Kozinets asserted that the prosecution bent over backward not to ask a witness about “terms specific to children, terms like ‘Lolita,’ ‘Amber alert,’ ‘young,’ ‘high school,’ ‘teen,’ ‘new in town’ terms that are identified throughout the superseding indictment as having been used in Backpage ads.”
Notably, none of these words is illegal, and some, like “Lolita” and “Amber alert” were on a massive list of terms that Backpage did not allow, a list developed with the assistance of a former federal prosecutor and board member of the National Center for Missing and Exploited Children.
So which is it, counselor? Is the publication of such words indicative of illegality, or is their non-acceptance on the site criminal?
(Note: whenever one of these prosecutors mentions the word Lolita, and they do so often, I’m tempted to tell these latter-day Comstocks, “You know, Lolita is a book. You can find it in the library, or buy one on Amazon.”)

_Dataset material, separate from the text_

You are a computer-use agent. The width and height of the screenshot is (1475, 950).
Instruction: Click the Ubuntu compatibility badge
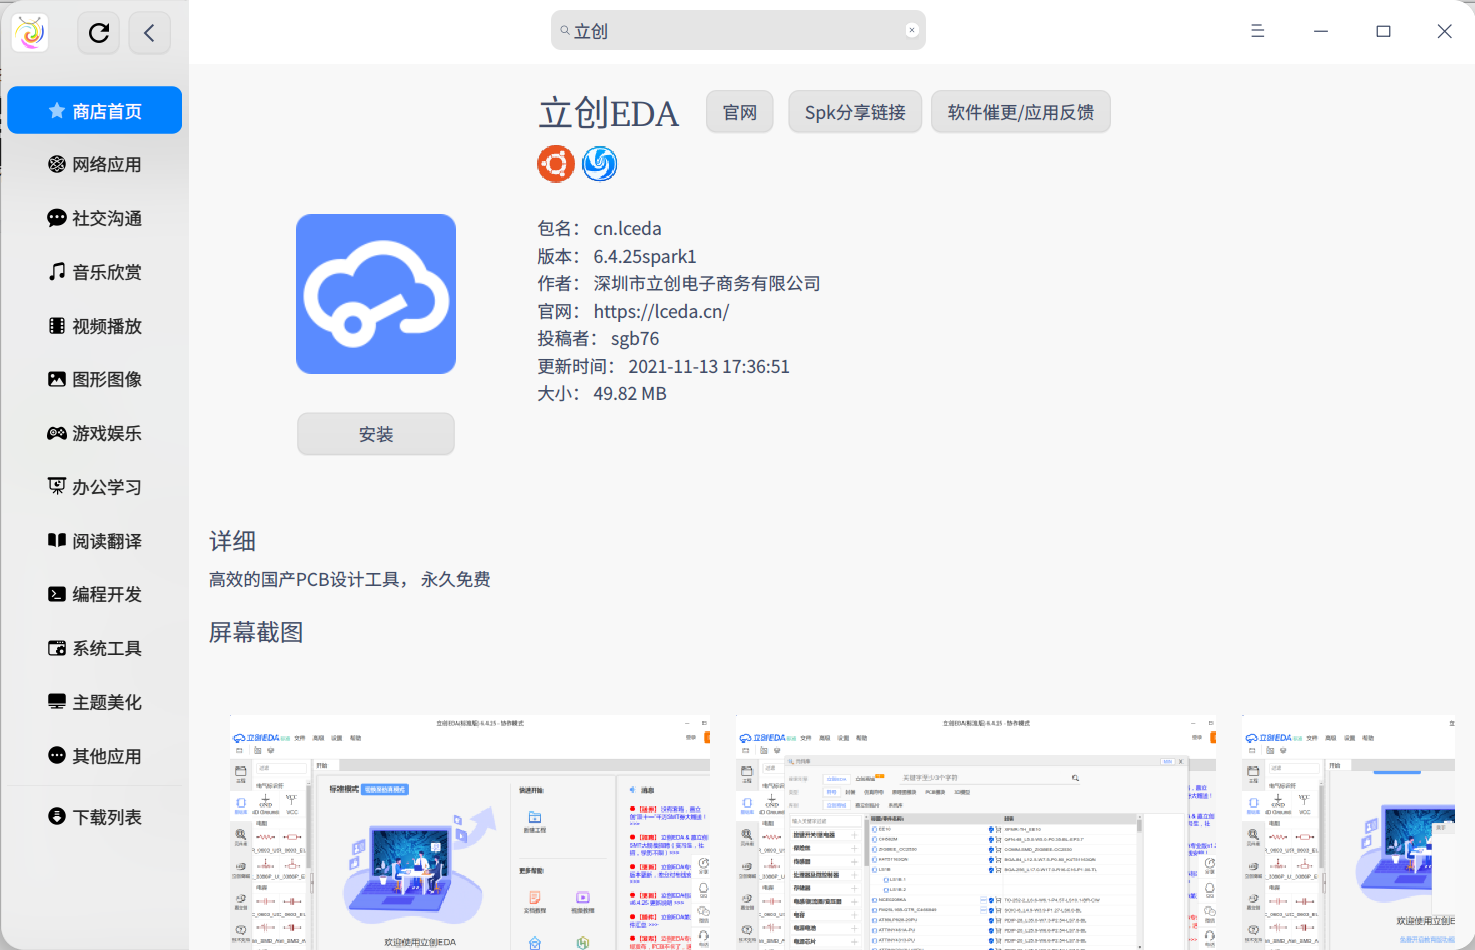pos(555,163)
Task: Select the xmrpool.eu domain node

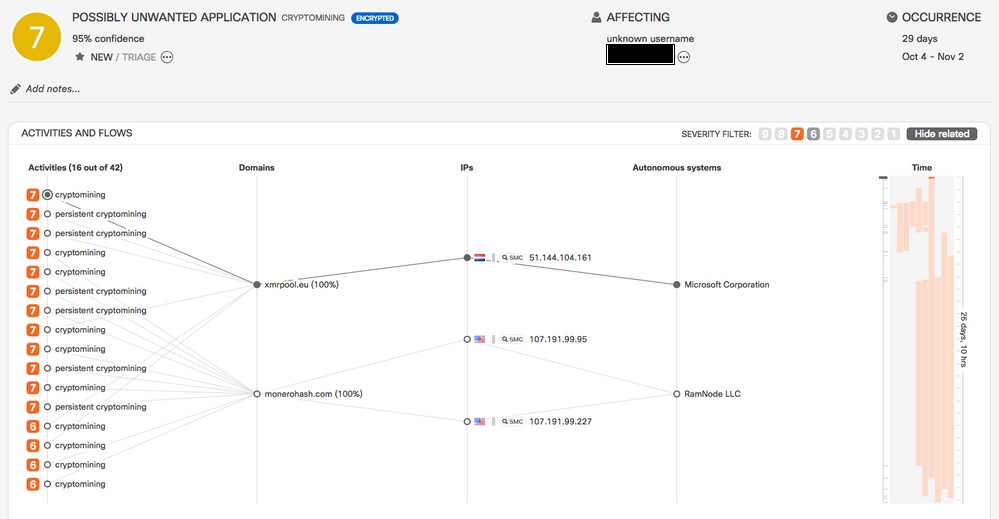Action: point(257,285)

The reality is that illegality of any kind was forbidden on Backpage, and Backpage cooperated with law enforcement, helped track down missing children and prosecute their abusers. But the government would rather tell the Big Lie and keep repeating “child sex trafficking,” using lurid and misleading arguments.
During his rebuttal, Cambria excoriated the government’s use of the oldest pitch-and-switch gimmick in its bag of tricks.
“This was not a child trafficking case,” Cambria said. “All the pictures here, there’s no children involved as far as pictures and ages and so on. They all are saying they’re overage, the pictures, they all look like they’re overage. There was no charge like that. This was a Travel Act case. So what the trial judge said [to prosecutors] is basically you’re polluting this case. And that’s an old technique. I’ve tried lots of cases where they keep trying to inject children [into the case], it’s napalm.”
And as the Vietnamese can attest, when the U.S. government keeps dropping napalm on you, it’s likely to incinerate you. The government has done it unendingly in this case and keeps doing it, regardless of the consequences.
“When you do something over and over again, it’s intentional,” Cambria said. “It’s no longer an accident.”
The government had “everything to gain, nothing to lose” from a mistrial, he said, adding that the prosecution “heard our defense” and “all the money that the defendants had was confiscated by the government,” hobbling the defense, particularly if there’s a retrial.
Cambria suggested that, at a minimum, there should be a hearing to probe the prosecution’s actions during the trial before moving forward.
He concluded, “We’re talking here about words. It’s clearly a First Amendment case.”
It clearly is. But will the courts stop this runaway train before prosecutors lay Lacey and Larkin on the tracks for another go? We’ll only know for certain when we have the Ninth’s decision, which could come at any time. Though, some railbirds think it could come within a month or so.